Supplied information Start Marker

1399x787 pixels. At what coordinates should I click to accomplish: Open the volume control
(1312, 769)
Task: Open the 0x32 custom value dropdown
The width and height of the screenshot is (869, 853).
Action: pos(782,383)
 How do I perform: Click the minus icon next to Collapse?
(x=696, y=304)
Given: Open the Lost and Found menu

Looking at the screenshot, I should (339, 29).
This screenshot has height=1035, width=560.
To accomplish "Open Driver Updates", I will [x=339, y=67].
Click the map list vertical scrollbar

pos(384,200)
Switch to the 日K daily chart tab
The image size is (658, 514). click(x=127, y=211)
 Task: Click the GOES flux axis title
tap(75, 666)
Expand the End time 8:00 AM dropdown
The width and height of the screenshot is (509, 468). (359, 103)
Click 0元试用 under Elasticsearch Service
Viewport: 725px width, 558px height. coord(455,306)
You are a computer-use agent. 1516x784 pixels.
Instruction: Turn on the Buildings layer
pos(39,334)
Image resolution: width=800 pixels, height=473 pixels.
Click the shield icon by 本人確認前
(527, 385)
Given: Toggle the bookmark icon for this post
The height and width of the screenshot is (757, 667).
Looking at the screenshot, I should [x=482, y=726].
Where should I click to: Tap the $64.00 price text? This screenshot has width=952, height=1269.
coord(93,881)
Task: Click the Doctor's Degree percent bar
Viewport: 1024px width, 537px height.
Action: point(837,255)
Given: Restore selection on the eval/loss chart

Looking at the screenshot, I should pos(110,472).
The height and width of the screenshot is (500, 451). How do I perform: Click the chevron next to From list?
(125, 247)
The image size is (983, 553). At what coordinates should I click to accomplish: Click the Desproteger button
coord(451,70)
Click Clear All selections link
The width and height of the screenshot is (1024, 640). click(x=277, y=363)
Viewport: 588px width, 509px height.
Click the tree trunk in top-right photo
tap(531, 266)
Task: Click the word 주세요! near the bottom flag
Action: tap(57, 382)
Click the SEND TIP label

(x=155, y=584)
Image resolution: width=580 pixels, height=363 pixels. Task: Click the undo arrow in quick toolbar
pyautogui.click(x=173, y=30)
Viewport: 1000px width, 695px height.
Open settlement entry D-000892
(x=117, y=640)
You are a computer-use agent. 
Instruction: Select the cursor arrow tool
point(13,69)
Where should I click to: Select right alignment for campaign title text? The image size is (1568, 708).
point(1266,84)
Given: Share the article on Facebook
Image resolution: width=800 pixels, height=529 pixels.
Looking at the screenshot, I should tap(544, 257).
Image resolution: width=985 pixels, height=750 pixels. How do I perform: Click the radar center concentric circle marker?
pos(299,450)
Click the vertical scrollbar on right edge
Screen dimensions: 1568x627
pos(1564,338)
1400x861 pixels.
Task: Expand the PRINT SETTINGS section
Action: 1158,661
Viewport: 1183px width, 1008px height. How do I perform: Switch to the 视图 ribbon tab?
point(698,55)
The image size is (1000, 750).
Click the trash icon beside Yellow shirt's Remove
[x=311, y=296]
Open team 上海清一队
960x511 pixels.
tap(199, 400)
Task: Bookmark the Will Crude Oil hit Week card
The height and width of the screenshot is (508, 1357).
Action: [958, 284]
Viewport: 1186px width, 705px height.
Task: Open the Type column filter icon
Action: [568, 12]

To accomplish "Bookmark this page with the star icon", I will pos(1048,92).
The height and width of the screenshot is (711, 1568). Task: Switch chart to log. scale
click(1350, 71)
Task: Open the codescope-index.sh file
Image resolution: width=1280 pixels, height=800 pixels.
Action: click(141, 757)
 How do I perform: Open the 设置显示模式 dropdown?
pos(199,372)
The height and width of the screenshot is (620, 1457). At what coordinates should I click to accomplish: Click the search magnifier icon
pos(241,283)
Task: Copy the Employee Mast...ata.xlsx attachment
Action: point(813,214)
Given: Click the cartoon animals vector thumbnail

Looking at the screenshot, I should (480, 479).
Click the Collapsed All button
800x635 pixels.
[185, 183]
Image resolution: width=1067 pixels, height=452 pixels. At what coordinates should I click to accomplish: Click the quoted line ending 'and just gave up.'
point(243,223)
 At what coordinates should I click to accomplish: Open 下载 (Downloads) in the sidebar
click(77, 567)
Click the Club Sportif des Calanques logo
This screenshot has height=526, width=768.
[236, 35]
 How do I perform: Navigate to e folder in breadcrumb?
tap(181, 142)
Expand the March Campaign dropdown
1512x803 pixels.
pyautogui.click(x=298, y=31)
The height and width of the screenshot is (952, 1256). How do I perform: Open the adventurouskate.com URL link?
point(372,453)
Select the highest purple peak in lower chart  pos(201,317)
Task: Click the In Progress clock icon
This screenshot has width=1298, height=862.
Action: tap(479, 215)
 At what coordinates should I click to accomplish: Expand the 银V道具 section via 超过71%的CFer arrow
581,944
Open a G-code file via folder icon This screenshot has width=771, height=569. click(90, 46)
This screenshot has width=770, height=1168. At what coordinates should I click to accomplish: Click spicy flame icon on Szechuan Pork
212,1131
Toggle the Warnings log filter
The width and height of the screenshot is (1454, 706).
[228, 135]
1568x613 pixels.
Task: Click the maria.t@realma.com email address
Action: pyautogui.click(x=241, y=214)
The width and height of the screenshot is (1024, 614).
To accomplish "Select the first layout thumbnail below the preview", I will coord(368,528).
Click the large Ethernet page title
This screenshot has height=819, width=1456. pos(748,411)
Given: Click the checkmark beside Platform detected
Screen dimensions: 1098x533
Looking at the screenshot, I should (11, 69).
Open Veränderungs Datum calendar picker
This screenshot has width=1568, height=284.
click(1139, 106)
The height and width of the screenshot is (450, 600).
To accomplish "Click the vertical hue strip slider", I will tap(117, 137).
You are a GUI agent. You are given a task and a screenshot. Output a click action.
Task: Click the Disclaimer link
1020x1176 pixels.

Supplied information End Marker

*Your objective*
The records above must be set down again exactly as written.

*Exercise answer*
1399x787 pixels. At what coordinates should I click to accomplish: Open the volume control
(1312, 769)
Task: Open the 0x32 custom value dropdown
The width and height of the screenshot is (869, 853).
Action: pos(782,383)
 How do I perform: Click the minus icon next to Collapse?
(x=696, y=304)
Given: Open the Lost and Found menu

Looking at the screenshot, I should (339, 29).
This screenshot has height=1035, width=560.
To accomplish "Open Driver Updates", I will [x=339, y=67].
Click the map list vertical scrollbar

pos(384,200)
Switch to the 日K daily chart tab
The image size is (658, 514). click(x=127, y=211)
 Task: Click the GOES flux axis title
tap(75, 666)
Expand the End time 8:00 AM dropdown
The width and height of the screenshot is (509, 468). (359, 103)
Click 0元试用 under Elasticsearch Service
Viewport: 725px width, 558px height. coord(455,306)
You are a computer-use agent. 1516x784 pixels.
Instruction: Turn on the Buildings layer
pos(39,334)
Image resolution: width=800 pixels, height=473 pixels.
Click the shield icon by 本人確認前
(527, 385)
Given: Toggle the bookmark icon for this post
The height and width of the screenshot is (757, 667).
Looking at the screenshot, I should [x=482, y=726].
Where should I click to: Tap the $64.00 price text? This screenshot has width=952, height=1269.
coord(93,881)
Task: Click the Doctor's Degree percent bar
Viewport: 1024px width, 537px height.
Action: point(837,255)
Given: Restore selection on the eval/loss chart

Looking at the screenshot, I should pos(110,472).
The height and width of the screenshot is (500, 451). How do I perform: Click the chevron next to From list?
(125, 247)
The image size is (983, 553). At what coordinates should I click to accomplish: Click the Desproteger button
coord(451,70)
Click Clear All selections link
The width and height of the screenshot is (1024, 640). click(x=277, y=363)
Viewport: 588px width, 509px height.
Click the tree trunk in top-right photo
tap(531, 266)
Task: Click the word 주세요! near the bottom flag
Action: tap(57, 382)
Click the SEND TIP label

(x=155, y=584)
Image resolution: width=580 pixels, height=363 pixels. Task: Click the undo arrow in quick toolbar
pyautogui.click(x=173, y=30)
Viewport: 1000px width, 695px height.
Open settlement entry D-000892
(x=117, y=640)
You are a computer-use agent. 
Instruction: Select the cursor arrow tool
point(13,69)
Where should I click to: Select right alignment for campaign title text? The image size is (1568, 708).
point(1266,84)
Given: Share the article on Facebook
Image resolution: width=800 pixels, height=529 pixels.
Looking at the screenshot, I should tap(544, 257).
Image resolution: width=985 pixels, height=750 pixels. How do I perform: Click the radar center concentric circle marker?
pos(299,450)
Click the vertical scrollbar on right edge
Screen dimensions: 1568x627
pos(1564,338)
1400x861 pixels.
Task: Expand the PRINT SETTINGS section
Action: 1158,661
Viewport: 1183px width, 1008px height. How do I perform: Switch to the 视图 ribbon tab?
point(698,55)
The image size is (1000, 750).
Click the trash icon beside Yellow shirt's Remove
[x=311, y=296]
Open team 上海清一队
960x511 pixels.
tap(199, 400)
Task: Bookmark the Will Crude Oil hit Week card
The height and width of the screenshot is (508, 1357).
Action: [958, 284]
Viewport: 1186px width, 705px height.
Task: Open the Type column filter icon
Action: [568, 12]

To accomplish "Bookmark this page with the star icon", I will pos(1048,92).
The height and width of the screenshot is (711, 1568). Task: Switch chart to log. scale
click(1350, 71)
Task: Open the codescope-index.sh file
Image resolution: width=1280 pixels, height=800 pixels.
Action: click(141, 757)
 How do I perform: Open the 设置显示模式 dropdown?
pos(199,372)
The height and width of the screenshot is (620, 1457). At what coordinates should I click to accomplish: Click the search magnifier icon
pos(241,283)
Task: Copy the Employee Mast...ata.xlsx attachment
Action: point(813,214)
Given: Click the cartoon animals vector thumbnail

Looking at the screenshot, I should (480, 479).
Click the Collapsed All button
800x635 pixels.
[185, 183]
Image resolution: width=1067 pixels, height=452 pixels. At what coordinates should I click to accomplish: Click the quoted line ending 'and just gave up.'
point(243,223)
 At what coordinates should I click to accomplish: Open 下载 (Downloads) in the sidebar
click(77, 567)
Click the Club Sportif des Calanques logo
This screenshot has height=526, width=768.
[236, 35]
 How do I perform: Navigate to e folder in breadcrumb?
tap(181, 142)
Expand the March Campaign dropdown
1512x803 pixels.
pyautogui.click(x=298, y=31)
The height and width of the screenshot is (952, 1256). How do I perform: Open the adventurouskate.com URL link?
point(372,453)
Select the highest purple peak in lower chart  pos(201,317)
Task: Click the In Progress clock icon
This screenshot has width=1298, height=862.
Action: tap(479, 215)
 At what coordinates should I click to accomplish: Expand the 银V道具 section via 超过71%的CFer arrow
581,944
Open a G-code file via folder icon This screenshot has width=771, height=569. click(90, 46)
This screenshot has width=770, height=1168. At what coordinates should I click to accomplish: Click spicy flame icon on Szechuan Pork
212,1131
Toggle the Warnings log filter
The width and height of the screenshot is (1454, 706).
[228, 135]
1568x613 pixels.
Task: Click the maria.t@realma.com email address
Action: pyautogui.click(x=241, y=214)
The width and height of the screenshot is (1024, 614).
To accomplish "Select the first layout thumbnail below the preview", I will coord(368,528).
Click the large Ethernet page title
This screenshot has height=819, width=1456. pos(748,411)
Given: Click the checkmark beside Platform detected
Screen dimensions: 1098x533
Looking at the screenshot, I should (11, 69).
Open Veränderungs Datum calendar picker
This screenshot has width=1568, height=284.
click(1139, 106)
The height and width of the screenshot is (450, 600).
To accomplish "Click the vertical hue strip slider", I will tap(117, 137).
You are a GUI agent. You are given a task and a screenshot. Output a click action.
Task: Click the Disclaimer link
1020x1176 pixels.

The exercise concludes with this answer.